You are viewing a plain text version of this content. The canonical link for it is here.

Posted to common-user@hadoop.apache.org by Jean-Pierre <je...@247realmedia.com> on 2008/03/27 20:41:59 UTC

[Map/Reduce][HDFS]

Hello,

I'm working on large amount of logs, and I've noticed that the
distribution of data on the network (./hadoop dfs -put input input)
takes a lot of time.

Let's says that my data is already distributed among the network, is
there anyway to say to hadoop to use the already existing
distribution ?.

Thanks

-- 
Jean-Pierre <je...@247realmedia.com>

RE: [Map/Reduce][HDFS]

Posted by Devaraj Das <dd...@yahoo-inc.com>.

Hi Jean, no that is not directly possible. You have to pass your data
through the DFS client in order for that to be part of the dfs (e.g. hadoop
fs -put .., etc. or programatically). 
(removing core-dev from this thread since this is really a core-user
question)

> -----Original Message-----
> From: Jean-Pierre [mailto:jean-pierre.ocalan@247realmedia.com] 
> Sent: Friday, March 28, 2008 8:58 PM
> To: core-user@hadoop.apache.org; core-dev
> Subject: Re: [Map/Reduce][HDFS]
> 
> Hello
> 
> I'm not sure I've understood...actually I've already set this 
> field in the configuration file.

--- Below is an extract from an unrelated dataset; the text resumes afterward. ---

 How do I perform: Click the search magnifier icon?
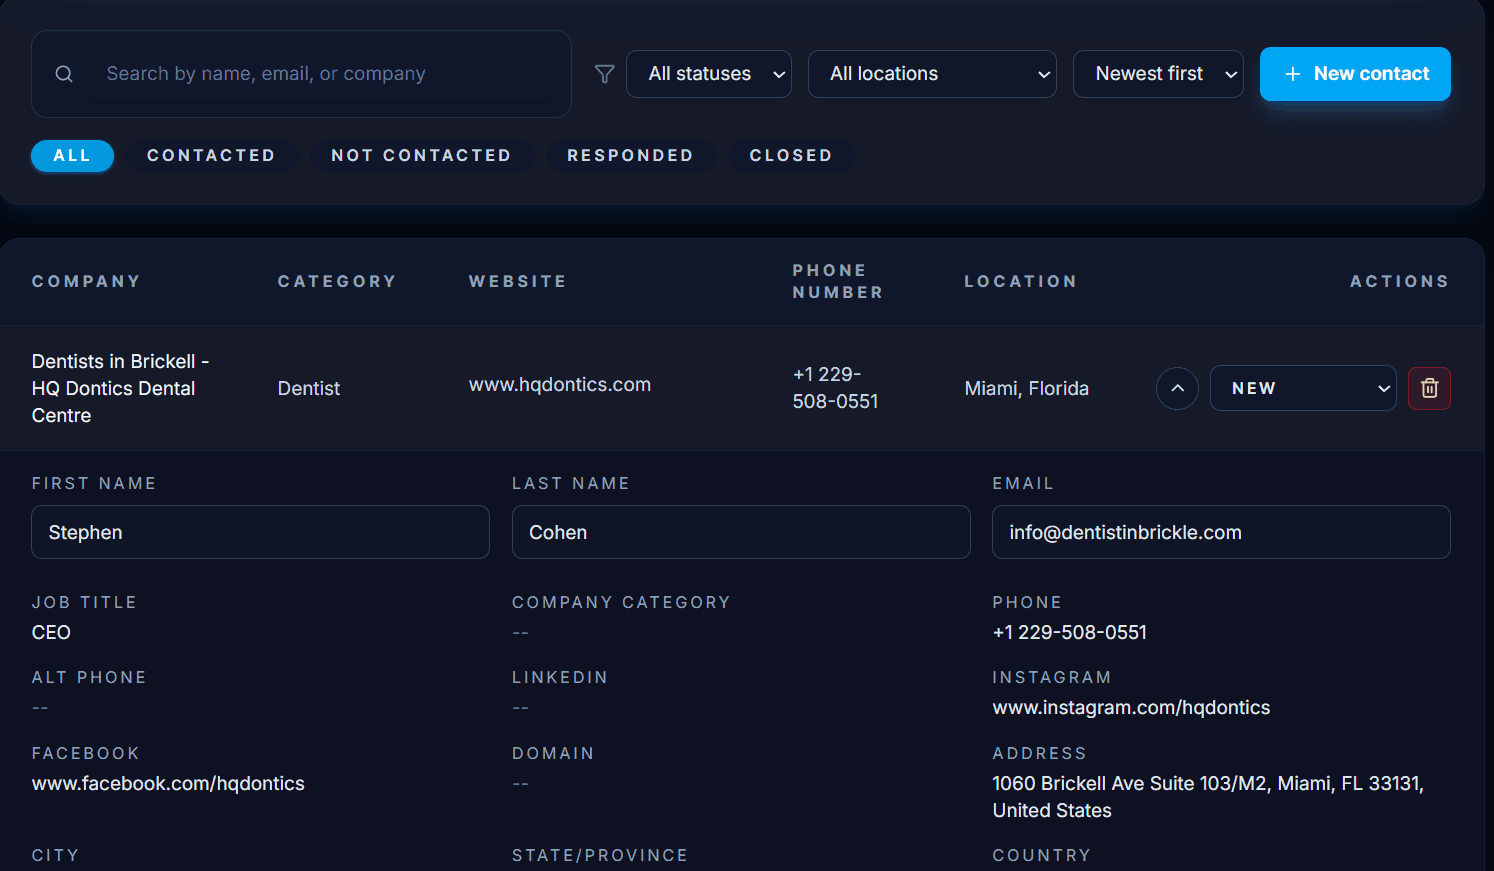click(x=63, y=73)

I think this field is just 
> to specify the master for the HDFS. 
> 
> My problem is that I have many machines with, on each one, a 
> bunch of files which represent the distributed data ... and I 
> want to use this distribution of data with hadoop. Maybe 
> there is another configuration file which allow me to say to 
> hadoop how to use my file distribution.
> Is it possible ? Should I look to adapt my distribution of 
> data to the hadoop one ?
> 
> Anyway thanks for your answer Peeyush.
> 
> On Fri, 2008-03-28 at 16:22 +0530, Peeyush Bishnoi wrote:
> > hello ,
> > 
> > Yes you can do this by specify in hadoop-site.xml about the 
> location 
> > of namenode , where your data is already get distributed.
> > 
> > ---------------------------------------------------------------
> > <property>
> >   <name>fs.default.name</name>
> >   <value> <IPAddress:PortNo>  </value> </property>
> > 
> > ---------------------------------------------------------------
> > 
> > Thanks
> > 
> > ---
> > Peeyush
> > 
> > 
> > On Thu, 2008-03-27 at 15:41 -0400, Jean-Pierre wrote:
> > 
> > > Hello,
> > > 
> > > I'm working on large amount of logs, and I've noticed that the 
> > > distribution of data on the network (./hadoop dfs -put 
> input input) 
> > > takes a lot of time.
> > > 
> > > Let's says that my data is already distributed among the 
> network, is 
> > > there anyway to say to hadoop to use the already existing 
> > > distribution ?.
> > > 
> > > Thanks
> > > 
> 
> 
>

RE: [Map/Reduce][HDFS]

Posted by Devaraj Das <dd...@yahoo-inc.com>.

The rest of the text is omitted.